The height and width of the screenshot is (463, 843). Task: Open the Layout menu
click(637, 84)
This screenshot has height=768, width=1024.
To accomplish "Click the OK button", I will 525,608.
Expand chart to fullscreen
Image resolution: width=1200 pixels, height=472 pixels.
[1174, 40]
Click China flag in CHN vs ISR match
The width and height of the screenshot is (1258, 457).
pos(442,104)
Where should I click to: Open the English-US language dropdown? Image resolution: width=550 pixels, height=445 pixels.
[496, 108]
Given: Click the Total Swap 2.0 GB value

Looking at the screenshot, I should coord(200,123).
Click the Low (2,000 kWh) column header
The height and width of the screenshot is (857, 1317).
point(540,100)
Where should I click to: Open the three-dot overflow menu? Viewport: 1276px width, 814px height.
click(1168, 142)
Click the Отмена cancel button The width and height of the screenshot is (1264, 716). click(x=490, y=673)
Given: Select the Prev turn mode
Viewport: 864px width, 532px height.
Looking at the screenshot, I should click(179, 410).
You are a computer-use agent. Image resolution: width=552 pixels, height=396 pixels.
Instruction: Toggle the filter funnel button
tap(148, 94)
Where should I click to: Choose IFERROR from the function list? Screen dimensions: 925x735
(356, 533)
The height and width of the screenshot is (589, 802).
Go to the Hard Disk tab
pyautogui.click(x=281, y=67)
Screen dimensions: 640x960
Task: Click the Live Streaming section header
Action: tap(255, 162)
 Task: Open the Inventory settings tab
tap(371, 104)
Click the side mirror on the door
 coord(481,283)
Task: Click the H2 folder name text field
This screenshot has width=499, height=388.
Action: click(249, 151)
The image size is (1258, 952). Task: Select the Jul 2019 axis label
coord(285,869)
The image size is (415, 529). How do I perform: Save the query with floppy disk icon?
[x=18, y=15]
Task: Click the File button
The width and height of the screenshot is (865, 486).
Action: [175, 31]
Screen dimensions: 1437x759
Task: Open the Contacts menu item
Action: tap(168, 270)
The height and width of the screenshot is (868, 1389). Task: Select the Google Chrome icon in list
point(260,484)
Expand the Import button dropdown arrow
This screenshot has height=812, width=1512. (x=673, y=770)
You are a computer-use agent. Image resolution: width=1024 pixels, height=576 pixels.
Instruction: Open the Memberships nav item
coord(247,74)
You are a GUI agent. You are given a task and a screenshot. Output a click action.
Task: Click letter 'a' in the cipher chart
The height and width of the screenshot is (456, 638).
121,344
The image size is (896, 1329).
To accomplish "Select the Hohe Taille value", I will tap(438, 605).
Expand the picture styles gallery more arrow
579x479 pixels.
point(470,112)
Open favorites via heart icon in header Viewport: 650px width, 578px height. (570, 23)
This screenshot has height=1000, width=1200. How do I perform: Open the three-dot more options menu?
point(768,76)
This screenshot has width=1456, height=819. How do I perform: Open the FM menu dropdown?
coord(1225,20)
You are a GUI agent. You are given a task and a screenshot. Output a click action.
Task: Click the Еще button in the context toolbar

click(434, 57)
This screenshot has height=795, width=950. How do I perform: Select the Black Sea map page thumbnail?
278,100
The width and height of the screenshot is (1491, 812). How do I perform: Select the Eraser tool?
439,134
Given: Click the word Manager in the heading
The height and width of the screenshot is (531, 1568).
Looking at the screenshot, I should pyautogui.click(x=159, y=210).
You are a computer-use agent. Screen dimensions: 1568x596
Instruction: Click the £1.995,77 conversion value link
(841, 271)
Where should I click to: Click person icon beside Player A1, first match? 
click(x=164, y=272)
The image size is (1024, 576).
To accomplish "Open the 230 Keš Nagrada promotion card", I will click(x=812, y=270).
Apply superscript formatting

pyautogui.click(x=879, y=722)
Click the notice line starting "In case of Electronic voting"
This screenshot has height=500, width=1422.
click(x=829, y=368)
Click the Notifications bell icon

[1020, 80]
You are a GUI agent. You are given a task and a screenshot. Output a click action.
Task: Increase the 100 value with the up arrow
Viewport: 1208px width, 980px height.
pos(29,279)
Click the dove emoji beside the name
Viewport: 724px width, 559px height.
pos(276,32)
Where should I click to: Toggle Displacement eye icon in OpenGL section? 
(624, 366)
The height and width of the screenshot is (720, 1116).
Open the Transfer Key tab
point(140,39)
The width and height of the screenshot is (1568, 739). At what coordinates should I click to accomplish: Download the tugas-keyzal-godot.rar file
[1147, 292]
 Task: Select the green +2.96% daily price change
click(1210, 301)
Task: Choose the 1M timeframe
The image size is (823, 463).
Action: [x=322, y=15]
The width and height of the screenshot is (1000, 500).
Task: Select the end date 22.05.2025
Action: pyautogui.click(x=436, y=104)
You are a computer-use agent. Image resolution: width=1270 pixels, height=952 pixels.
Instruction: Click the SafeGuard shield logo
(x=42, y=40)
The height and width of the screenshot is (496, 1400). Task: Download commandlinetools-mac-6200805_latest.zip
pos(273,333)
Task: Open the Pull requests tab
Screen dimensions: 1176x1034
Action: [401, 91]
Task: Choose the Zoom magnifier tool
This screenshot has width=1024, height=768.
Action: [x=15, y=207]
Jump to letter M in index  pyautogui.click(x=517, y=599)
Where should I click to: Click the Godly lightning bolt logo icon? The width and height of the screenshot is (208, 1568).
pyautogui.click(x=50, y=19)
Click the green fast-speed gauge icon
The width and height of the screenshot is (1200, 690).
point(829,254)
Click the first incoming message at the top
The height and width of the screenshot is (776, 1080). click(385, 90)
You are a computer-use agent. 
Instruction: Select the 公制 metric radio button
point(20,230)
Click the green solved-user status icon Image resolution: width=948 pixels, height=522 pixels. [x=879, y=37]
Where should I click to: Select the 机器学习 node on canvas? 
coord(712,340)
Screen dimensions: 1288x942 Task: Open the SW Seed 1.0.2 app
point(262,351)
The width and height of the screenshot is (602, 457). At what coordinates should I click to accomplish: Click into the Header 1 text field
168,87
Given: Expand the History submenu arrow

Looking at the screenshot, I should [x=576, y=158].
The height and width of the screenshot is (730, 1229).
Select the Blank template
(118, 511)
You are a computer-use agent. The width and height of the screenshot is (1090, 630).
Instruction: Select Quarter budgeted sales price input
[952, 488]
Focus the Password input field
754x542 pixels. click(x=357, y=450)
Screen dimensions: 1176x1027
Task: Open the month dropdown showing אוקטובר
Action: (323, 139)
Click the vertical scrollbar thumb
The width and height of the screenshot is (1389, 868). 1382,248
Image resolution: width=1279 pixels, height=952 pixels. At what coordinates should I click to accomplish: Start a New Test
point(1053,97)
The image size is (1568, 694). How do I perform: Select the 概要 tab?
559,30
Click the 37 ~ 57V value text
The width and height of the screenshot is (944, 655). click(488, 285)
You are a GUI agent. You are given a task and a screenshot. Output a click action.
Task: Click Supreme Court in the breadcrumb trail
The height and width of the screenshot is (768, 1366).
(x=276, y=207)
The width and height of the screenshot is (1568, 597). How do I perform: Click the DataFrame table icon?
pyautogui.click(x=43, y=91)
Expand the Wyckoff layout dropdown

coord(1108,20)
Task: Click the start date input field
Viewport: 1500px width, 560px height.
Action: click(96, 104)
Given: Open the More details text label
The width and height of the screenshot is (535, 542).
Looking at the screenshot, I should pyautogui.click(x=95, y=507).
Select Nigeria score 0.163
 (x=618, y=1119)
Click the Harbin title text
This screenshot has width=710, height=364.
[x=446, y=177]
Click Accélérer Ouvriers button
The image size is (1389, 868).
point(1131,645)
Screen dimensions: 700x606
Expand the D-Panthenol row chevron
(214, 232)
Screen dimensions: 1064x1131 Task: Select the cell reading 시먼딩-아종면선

**Exercise details**: A verbatim copy of all the entries is the expected result.

**Expected answer**:
The height and width of the screenshot is (463, 843). Task: Open the Layout menu
click(637, 84)
This screenshot has height=768, width=1024.
To accomplish "Click the OK button", I will 525,608.
Expand chart to fullscreen
Image resolution: width=1200 pixels, height=472 pixels.
[1174, 40]
Click China flag in CHN vs ISR match
The width and height of the screenshot is (1258, 457).
pos(442,104)
Where should I click to: Open the English-US language dropdown? Image resolution: width=550 pixels, height=445 pixels.
[496, 108]
Given: Click the Total Swap 2.0 GB value

Looking at the screenshot, I should coord(200,123).
Click the Low (2,000 kWh) column header
The height and width of the screenshot is (857, 1317).
point(540,100)
Where should I click to: Open the three-dot overflow menu? Viewport: 1276px width, 814px height.
click(1168, 142)
Click the Отмена cancel button The width and height of the screenshot is (1264, 716). click(x=490, y=673)
Given: Select the Prev turn mode
Viewport: 864px width, 532px height.
Looking at the screenshot, I should click(179, 410).
You are a computer-use agent. Image resolution: width=552 pixels, height=396 pixels.
Instruction: Toggle the filter funnel button
tap(148, 94)
Where should I click to: Choose IFERROR from the function list? Screen dimensions: 925x735
(356, 533)
The height and width of the screenshot is (589, 802).
Go to the Hard Disk tab
pyautogui.click(x=281, y=67)
Screen dimensions: 640x960
Task: Click the Live Streaming section header
Action: tap(255, 162)
 Task: Open the Inventory settings tab
tap(371, 104)
Click the side mirror on the door
 coord(481,283)
Task: Click the H2 folder name text field
This screenshot has width=499, height=388.
Action: click(249, 151)
The image size is (1258, 952). Task: Select the Jul 2019 axis label
coord(285,869)
The image size is (415, 529). How do I perform: Save the query with floppy disk icon?
[x=18, y=15]
Task: Click the File button
The width and height of the screenshot is (865, 486).
Action: [175, 31]
Screen dimensions: 1437x759
Task: Open the Contacts menu item
Action: tap(168, 270)
The height and width of the screenshot is (868, 1389). Task: Select the Google Chrome icon in list
point(260,484)
Expand the Import button dropdown arrow
This screenshot has height=812, width=1512. (x=673, y=770)
You are a computer-use agent. Image resolution: width=1024 pixels, height=576 pixels.
Instruction: Open the Memberships nav item
coord(247,74)
You are a GUI agent. You are given a task and a screenshot. Output a click action.
Task: Click letter 'a' in the cipher chart
The height and width of the screenshot is (456, 638).
121,344
The image size is (896, 1329).
To accomplish "Select the Hohe Taille value", I will tap(438, 605).
Expand the picture styles gallery more arrow
579x479 pixels.
point(470,112)
Open favorites via heart icon in header Viewport: 650px width, 578px height. (570, 23)
This screenshot has height=1000, width=1200. How do I perform: Open the three-dot more options menu?
point(768,76)
This screenshot has width=1456, height=819. How do I perform: Open the FM menu dropdown?
coord(1225,20)
You are a GUI agent. You are given a task and a screenshot. Output a click action.
Task: Click the Еще button in the context toolbar

click(434, 57)
This screenshot has height=795, width=950. How do I perform: Select the Black Sea map page thumbnail?
278,100
The width and height of the screenshot is (1491, 812). How do I perform: Select the Eraser tool?
439,134
Given: Click the word Manager in the heading
The height and width of the screenshot is (531, 1568).
Looking at the screenshot, I should pyautogui.click(x=159, y=210).
You are a computer-use agent. Screen dimensions: 1568x596
Instruction: Click the £1.995,77 conversion value link
(841, 271)
Where should I click to: Click person icon beside Player A1, first match? 
click(x=164, y=272)
The image size is (1024, 576).
To accomplish "Open the 230 Keš Nagrada promotion card", I will click(x=812, y=270).
Apply superscript formatting

pyautogui.click(x=879, y=722)
Click the notice line starting "In case of Electronic voting"
This screenshot has height=500, width=1422.
click(x=829, y=368)
Click the Notifications bell icon

[1020, 80]
You are a GUI agent. You are given a task and a screenshot. Output a click action.
Task: Increase the 100 value with the up arrow
Viewport: 1208px width, 980px height.
pos(29,279)
Click the dove emoji beside the name
Viewport: 724px width, 559px height.
pos(276,32)
Where should I click to: Toggle Displacement eye icon in OpenGL section? 
(624, 366)
The height and width of the screenshot is (720, 1116).
Open the Transfer Key tab
point(140,39)
The width and height of the screenshot is (1568, 739). At what coordinates should I click to accomplish: Download the tugas-keyzal-godot.rar file
[1147, 292]
 Task: Select the green +2.96% daily price change
click(1210, 301)
Task: Choose the 1M timeframe
The image size is (823, 463).
Action: [x=322, y=15]
The width and height of the screenshot is (1000, 500).
Task: Select the end date 22.05.2025
Action: pyautogui.click(x=436, y=104)
You are a computer-use agent. Image resolution: width=1270 pixels, height=952 pixels.
Instruction: Click the SafeGuard shield logo
(x=42, y=40)
The height and width of the screenshot is (496, 1400). Task: Download commandlinetools-mac-6200805_latest.zip
pos(273,333)
Task: Open the Pull requests tab
Screen dimensions: 1176x1034
Action: [401, 91]
Task: Choose the Zoom magnifier tool
This screenshot has width=1024, height=768.
Action: [x=15, y=207]
Jump to letter M in index  pyautogui.click(x=517, y=599)
Where should I click to: Click the Godly lightning bolt logo icon? The width and height of the screenshot is (208, 1568).
pyautogui.click(x=50, y=19)
Click the green fast-speed gauge icon
The width and height of the screenshot is (1200, 690).
point(829,254)
Click the first incoming message at the top
The height and width of the screenshot is (776, 1080). click(385, 90)
You are a computer-use agent. 
Instruction: Select the 公制 metric radio button
point(20,230)
Click the green solved-user status icon Image resolution: width=948 pixels, height=522 pixels. [x=879, y=37]
Where should I click to: Select the 机器学习 node on canvas? 
coord(712,340)
Screen dimensions: 1288x942 Task: Open the SW Seed 1.0.2 app
point(262,351)
The width and height of the screenshot is (602, 457). At what coordinates should I click to accomplish: Click into the Header 1 text field
168,87
Given: Expand the History submenu arrow

Looking at the screenshot, I should [x=576, y=158].
The height and width of the screenshot is (730, 1229).
Select the Blank template
(118, 511)
You are a computer-use agent. The width and height of the screenshot is (1090, 630).
Instruction: Select Quarter budgeted sales price input
[952, 488]
Focus the Password input field
754x542 pixels. click(x=357, y=450)
Screen dimensions: 1176x1027
Task: Open the month dropdown showing אוקטובר
Action: (323, 139)
Click the vertical scrollbar thumb
The width and height of the screenshot is (1389, 868). 1382,248
Image resolution: width=1279 pixels, height=952 pixels. At what coordinates should I click to accomplish: Start a New Test
point(1053,97)
The image size is (1568, 694). How do I perform: Select the 概要 tab?
559,30
Click the 37 ~ 57V value text
The width and height of the screenshot is (944, 655). click(488, 285)
You are a GUI agent. You are given a task and a screenshot. Output a click action.
Task: Click Supreme Court in the breadcrumb trail
The height and width of the screenshot is (768, 1366).
(x=276, y=207)
The width and height of the screenshot is (1568, 597). How do I perform: Click the DataFrame table icon?
pyautogui.click(x=43, y=91)
Expand the Wyckoff layout dropdown

coord(1108,20)
Task: Click the start date input field
Viewport: 1500px width, 560px height.
Action: click(96, 104)
Given: Open the More details text label
The width and height of the screenshot is (535, 542).
Looking at the screenshot, I should pyautogui.click(x=95, y=507).
Select Nigeria score 0.163
 (x=618, y=1119)
Click the Harbin title text
This screenshot has width=710, height=364.
[x=446, y=177]
Click Accélérer Ouvriers button
The image size is (1389, 868).
point(1131,645)
Screen dimensions: 700x606
Expand the D-Panthenol row chevron
(214, 232)
Screen dimensions: 1064x1131 Task: Select the cell reading 시먼딩-아종면선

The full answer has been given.